It can be a little too easy sometimes for critics of the Catholic Movement to say that we are backward looking, and always harking after a time gone by; looking back to the church of the past with rose-tinted spectacles and longing for the ‘good old days.’ Even the name we are sometimes forced to use, traditional catholics, suggests a desire to return to the past rather than engage with the future. We of course understand ourselves simply to be catholics. We know that this portrayal of our movement as backward looking is not true, nor has it ever been true of the Catholic Movement. The likes of Fr Lowder and Fr Mackonochie did not look at the church of their day with a desire to return it to some golden age. Rather they looked at the church and they recognized that it was not all that it should be—it was not living out its catholic and apostolic life to the full, and they sought to remedy this. They worked to deepen people’s understanding of the sacraments and the life of the church, as well as to alleviate suffering through acts of mercy. They recognized the transforming power of the catholic faith and set about not only converting individuals, and the communities in which they ministered, but also carrying out that work of calling the whole of the Church of England to deepen its corporate understanding of itself as a catholic church. This remains our task as a movement today, to see how we can call individuals, communities, and the whole Church of England back to an understanding of what it is to be a catholic Christian. We don’t do this alone, of course, we do this with the universal Church as our guide and our companion. Our aim continues to be, as it always was, to seek deeper unity with our brother and sister Christians. 

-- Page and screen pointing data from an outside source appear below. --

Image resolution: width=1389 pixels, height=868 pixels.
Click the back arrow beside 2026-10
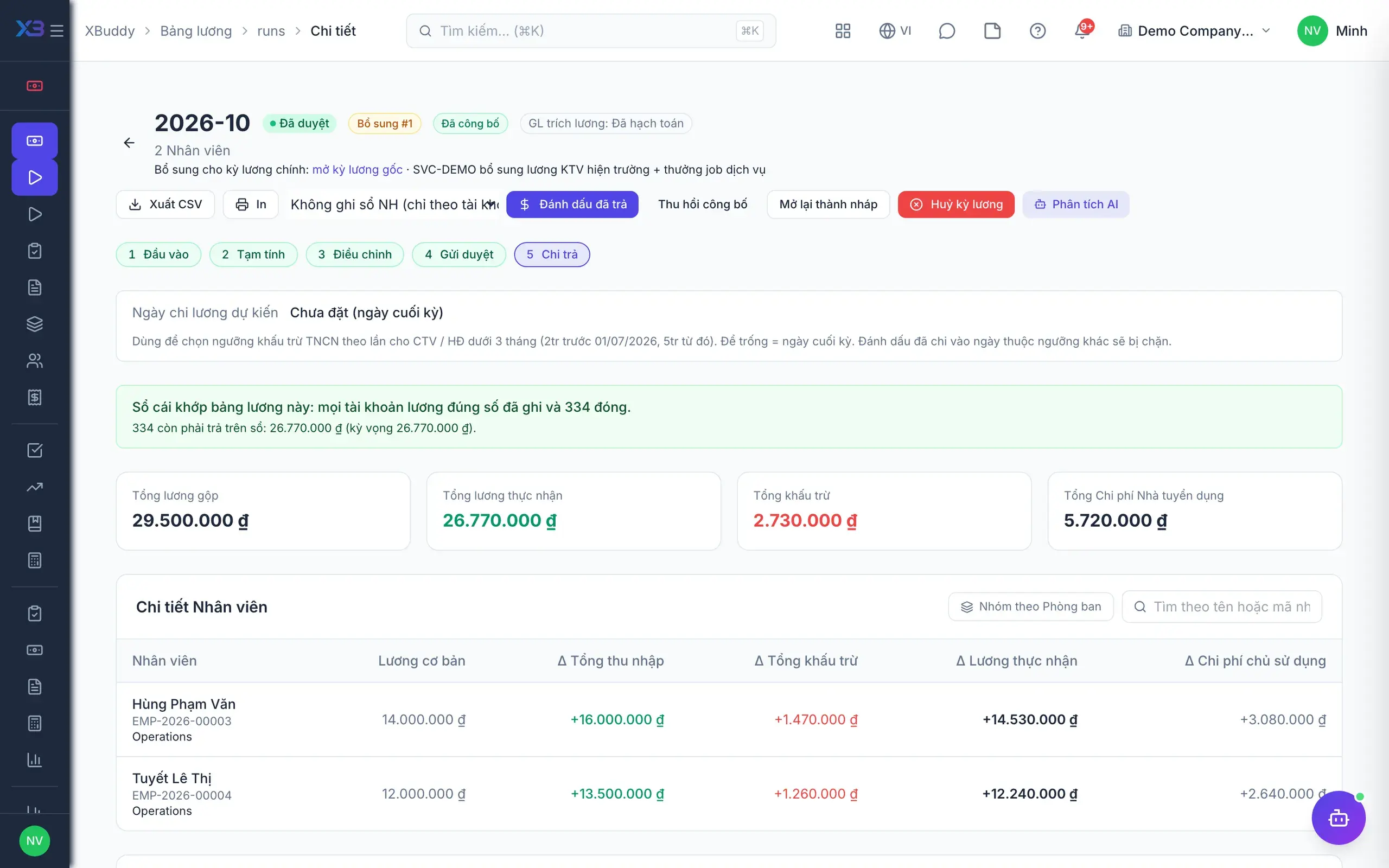(x=129, y=143)
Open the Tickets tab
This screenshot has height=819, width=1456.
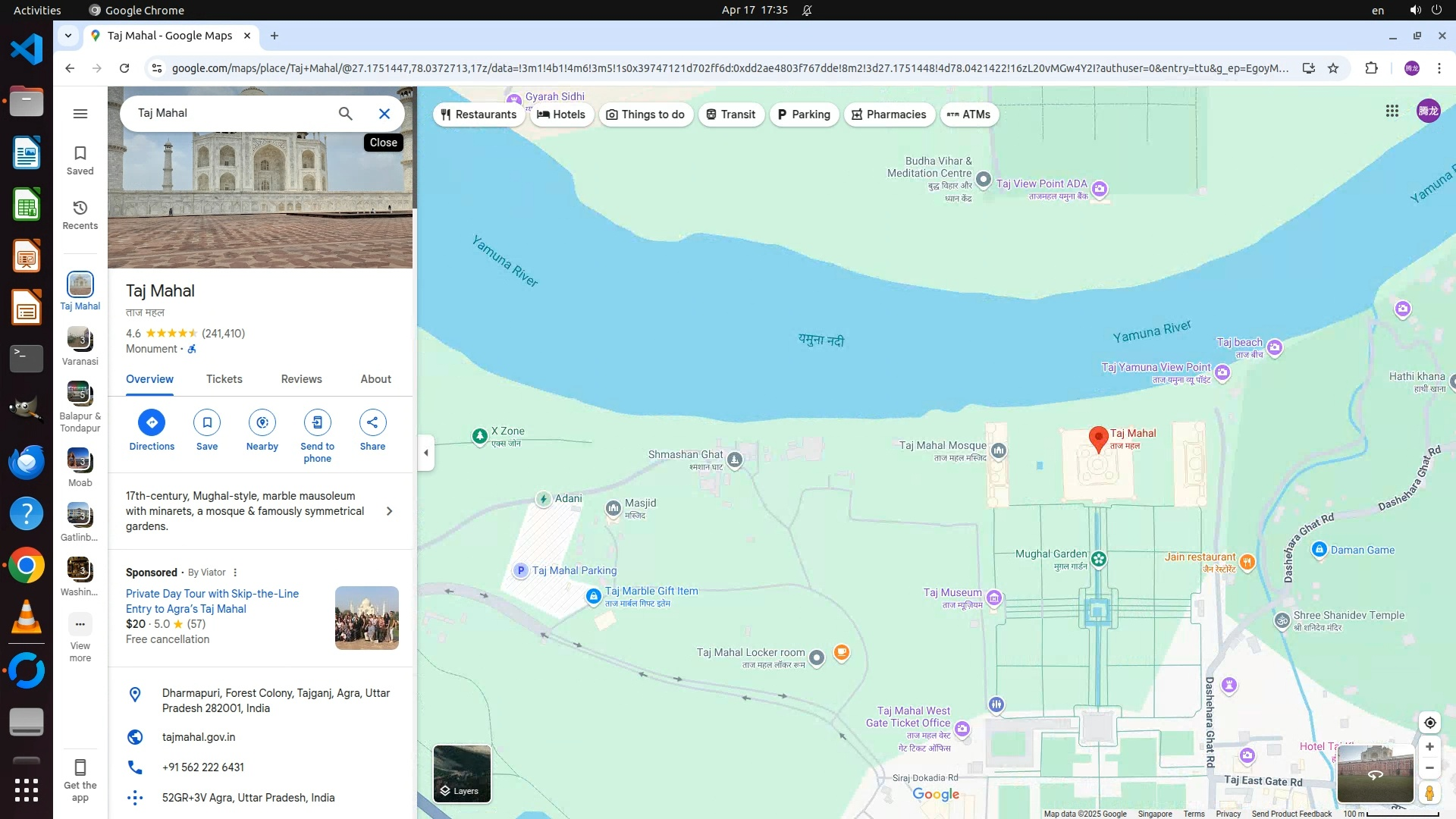click(x=224, y=379)
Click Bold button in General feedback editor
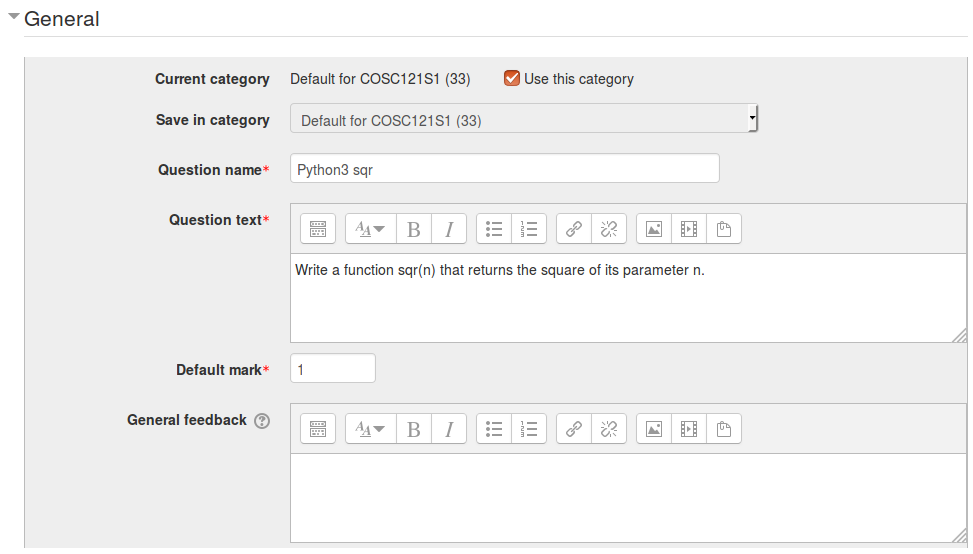973x554 pixels. click(x=413, y=429)
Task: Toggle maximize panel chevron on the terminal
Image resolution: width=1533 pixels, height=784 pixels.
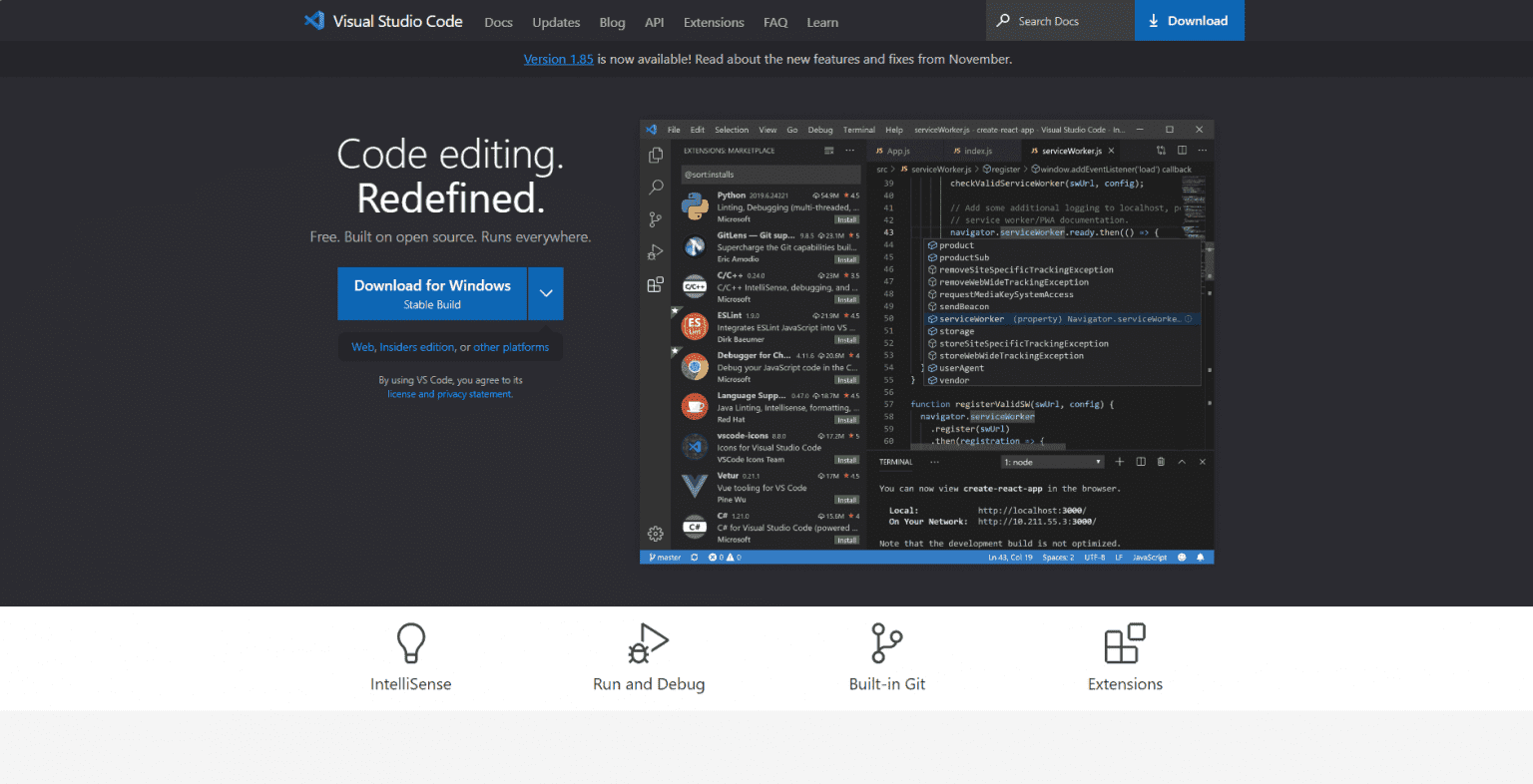Action: pos(1183,462)
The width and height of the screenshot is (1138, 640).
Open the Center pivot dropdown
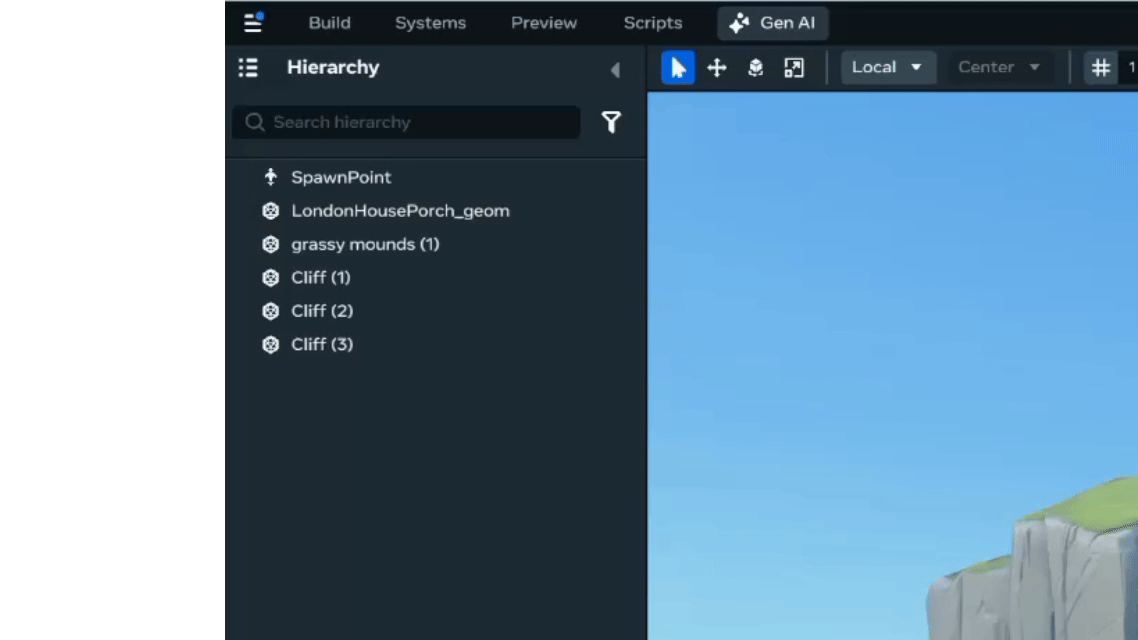coord(999,68)
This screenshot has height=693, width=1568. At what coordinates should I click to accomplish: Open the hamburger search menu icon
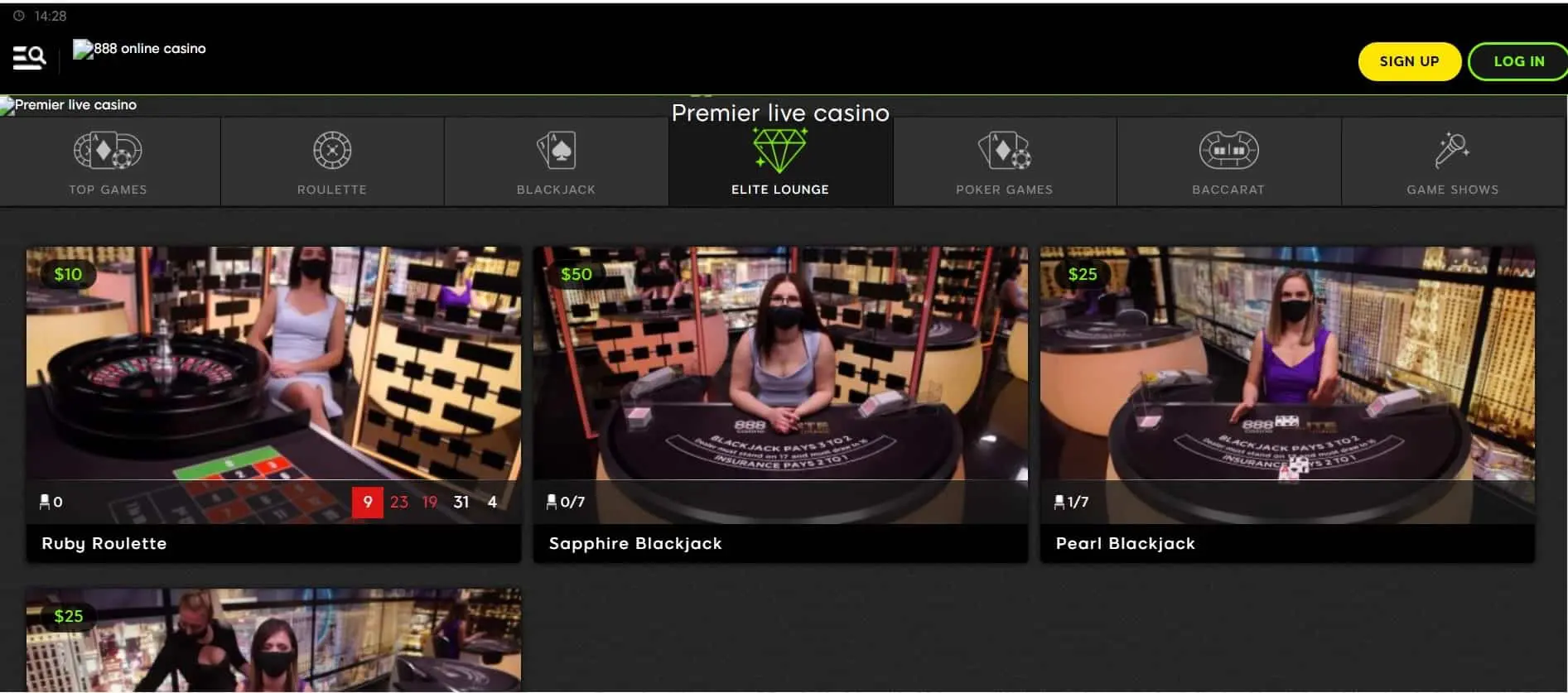(x=29, y=57)
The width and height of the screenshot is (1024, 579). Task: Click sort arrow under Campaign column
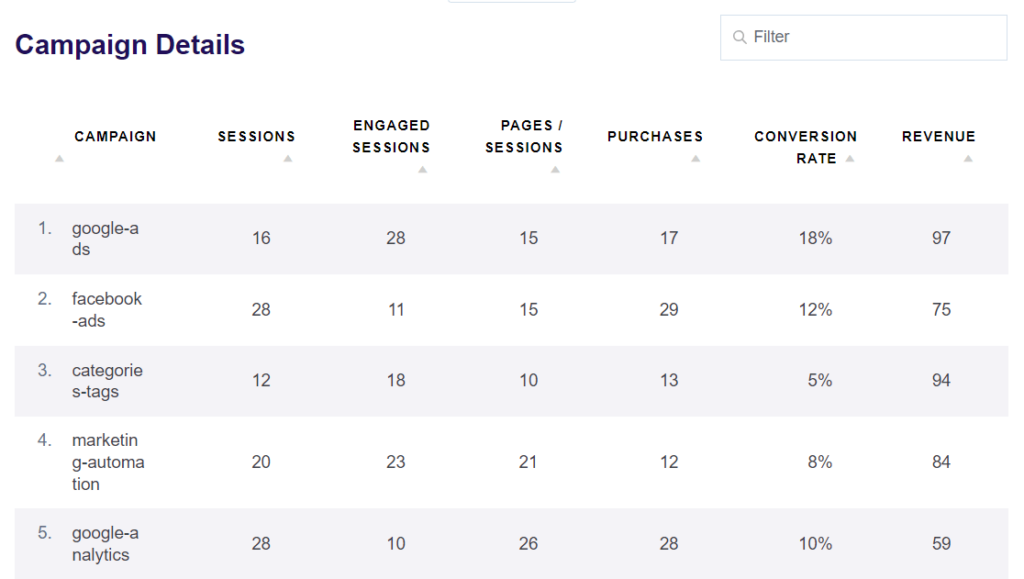[x=59, y=159]
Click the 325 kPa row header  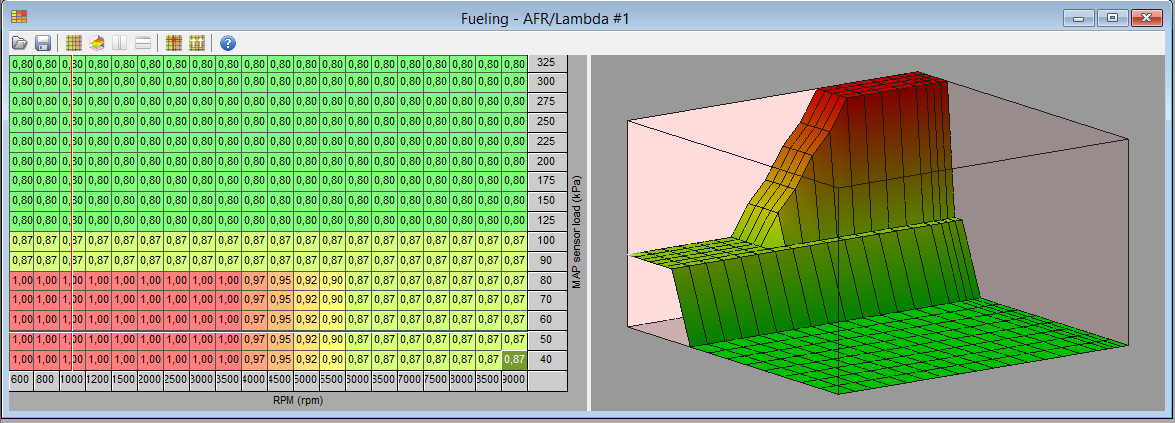[x=546, y=62]
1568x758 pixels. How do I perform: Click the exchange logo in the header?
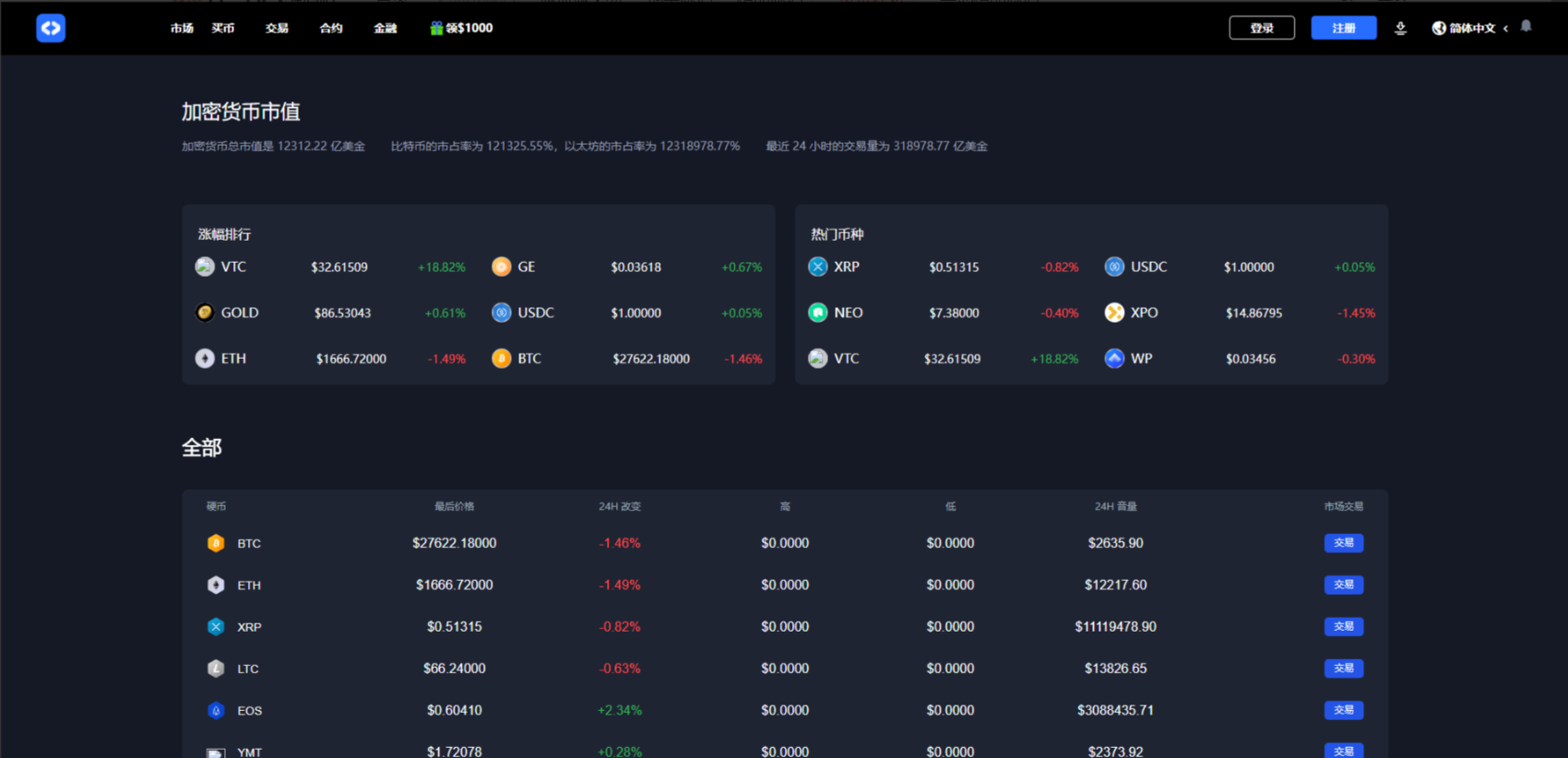51,29
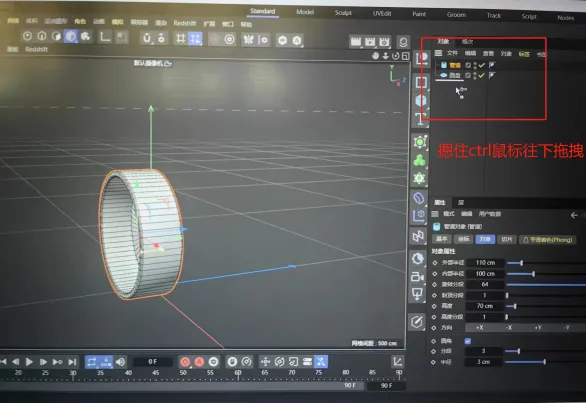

The founders of our movement and the first pioneer priests understood the need to take risks. They saw that the church was not all that it could be and they set about discerning a way to transform it. In the Church of England today we also need to have a bold vision of how we will help churches and the Church of England as a whole rediscover their true catholic identity. We, just like those first priests of the Catholic Movement, understand the power of the sacraments, pastoral care, sound teaching and the power of the liturgy. These four areas are the bedrock of what might be called catholic evangelization. They remain our focus today as we seek to find new ways to engage with the communities in which we serve. We must not believe the claim, often made implicitly rather than explicitly, that it is only evangelical churches that have the answer when it comes to mission and evangelization. There is a danger that the Church of England will slip into a ‘one size fits all’ mentality where it is only large evangelical groups that are entrusted with church planting and evangelism. In order for us to be taken seriously, we must take seriously the work of church planting and grafting, as well as all of the other works of evangelism. Catholic parishes are already developing as resource parishes and there are church plants and new worshipping communities springing up and growing. The priests of the 19th and early 20th centuries were willing to take great risks in order to build the Kingdom of God in their day. They took the chance of starting religious communities, of fighting for adequate housing for their parishioners, in building educational establishments, and not being afraid to challenge authority. We can learn from their zeal but we need to think in a focussed away about what it is the Church of England needs here and now if she is to rediscover that catholic identity and if her catholic witness is to grow and flourish in the years to come. What is clear is that this continues to be our vocation in the Church of England. It is a vocation we must embrace and hold on to as we move forward in faith together.